It's Halloween and this is your neighborhood. How long will it take you to trick or treat at every house in your neighborhood?

Possible conversation with students:

- How long will it take you to get from house to house? You should stay on the sidewalks. You may have to avoid landscaping and cars.
- How long will it take you to get your candy at each house? (Other trick or treaters could be in your way. You may have to wait for your friends.)
- Are you better off going back and forth across the street or going up one side and then back down the other?

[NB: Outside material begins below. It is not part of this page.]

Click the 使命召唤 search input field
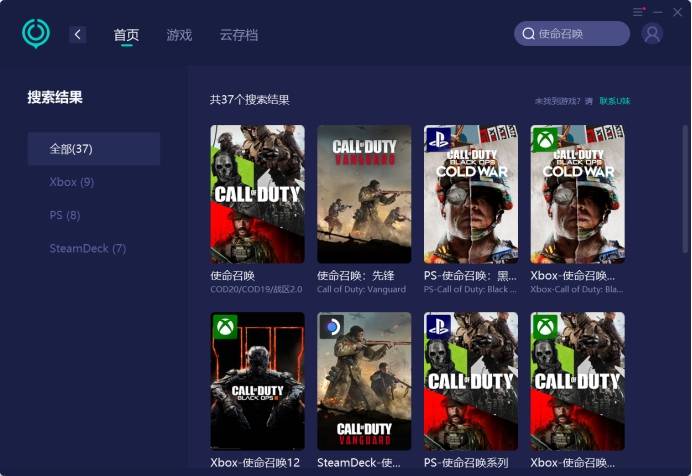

What would be the best route to take to maximize your time, reduce your distance covered and reach the most houses? A variety of strategies are possible. Students could focus on the number of houses, use various strategies to count up the houses and then come to an estimate of how long to reach each house and all houses. Other students might be more interested in planning the best or most efficient route. Older students might discuss the distance saved by going directly from door to door, versus going straight across a street and then turning left or right (Pythagorean Theorem anyone?). This is a very open ended activity that could go a lot of different ways depending on the age of your students. Consider letting your students share their times, reasoning & trick or treating strategies.

For homework or an extension have students use Google Earth to bring up a map of their own neighborhood. Have students plan their own trick or treating route. They should try to make their route as efficient as possible and estimate the time their route will require.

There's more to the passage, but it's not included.